Rapidement mentionné précédemment, il nous semble important de parler plus longuement de la deuxième vague de webtoons imprimés. Car oui, au milieu des années 2000, des éditeurs comme CASTERMAN avec la collection « Hanguk » ou encore CLAIR DE LUNE étaient des précurseurs en la matière. Ils ont publié des titres comme Catsby mais ces derniers n’ont pas eu énormément de succès.

Deuxième vague et succès du format papier

La deuxième vague par contre, initiée par Killing Stalking publié chez TAIFU en fin 2020, a été une véritable révolution. De nombreux éditeurs ont alors commencé à s’intéresser aux webtoons et notamment aux best-sellers. C’est ainsi que OTOTO a mis en avant Tower of God ; NAZCA EDITIONS a lancé DICE ; KI-OON s’illustre avec Bâtard ou encore DELCOURT et son label Kbooks envahissent les rayons avec pas moins de 4 séries en cours (Solo Leveling, Noblesse, True Beauty, Qu’est-ce qui cloche avec la secrétaire Kim ?) et 2 à paraître (Hellbound et Crush of Lifetime).

L’engouement autour du webtoon est si important qu’AKILEOS a décidé de se tourner vers les productions internationales.

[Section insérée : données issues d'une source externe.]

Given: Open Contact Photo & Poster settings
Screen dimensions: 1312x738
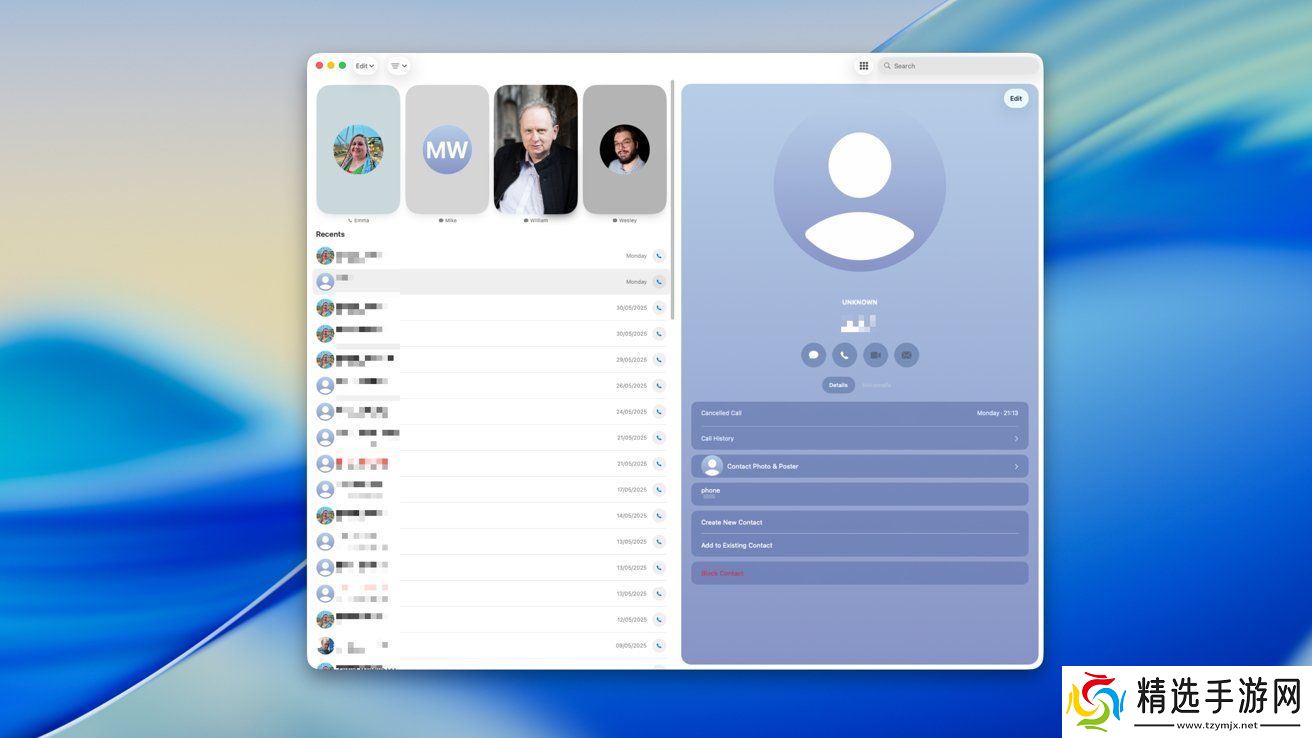Looking at the screenshot, I should click(x=859, y=466).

Est donc sorti en France Space Boy de Stephen McCranie. La parution papier est un véritable phénomène qui va sûrement s’intensifier encore plus dans le futur. Il est donc tout à fait possible qu’arrivent dans nos librairies des best-sellers comme Let’s play, Traditions d’Olympus, Born Sexy Tomorrow de VVGB ou encore BJ Alex.

Avec toutes ses particularités, tout son univers à la fois coréen et mondial, le webtoon ne risque pas de disparaître. Bien au contraire, les multiples adaptations dont il fait preuve montrent que ce genre s’est imposé comme une des références de la BD numérique. Faire défiler sur son écran une bande dessinée est certainement la clé d’un tel succès mondial.

6 réponses

  1. NATHALIE SANSAS dit :

    Bonjour,
    moi qui est fan de mangas, j’ai passé le virus à mes fils. C’est eux qui m’ont fait découvrir scanmanga, je le trouve excellant car il y a du choix mais en plus quand j’ai une série qui me plait, j’ai de la chance de pouvoir la trouver sous forme papier et ça c’est génial car malgré, l’évolution de la technologie, le format papier reste mon préféré.

    • Andres Camps dit :

      Bonjour et merci pour ces retours. Le webtoon est vraiment un sujet fascinant et effectivement les adaptations papiers qui arrivent en librairie permettent à une plus grande audience de les connaître. Une double entrée qui permet deux expériences de lectures différentes et complémentaires.

  2. Navarre dit :

    Superbe article, on apprend plein de choses…

    • Andres Camps dit :

      Bonjour et merci pour ces retours si positifs. J’ai tenté autant que possible de résumer toute la complexité de ce qu’est le webtoon et je suis heureux que vous ayez pu apprendre en parcourant cet article. Au plaisir de vous en apprendre plus sur divers dans de futures parutions.

  3. Elvira dit :

    C’est vraiment super! Intéressant, enrichissant et instructif!! Hâte de lire le prochain

    • Andres Camps dit :

      Bonjour et ravi que cet article vous ait plu. J’ai tenté au mieux de condenser toutes les singularités du genre webtoon, de son histoire à ses caractéristiques. Et je suis d’autant plus ravi qu’il vous a paru instructif. Encore merci et au plaisir de vous revoir sur de prochains articles.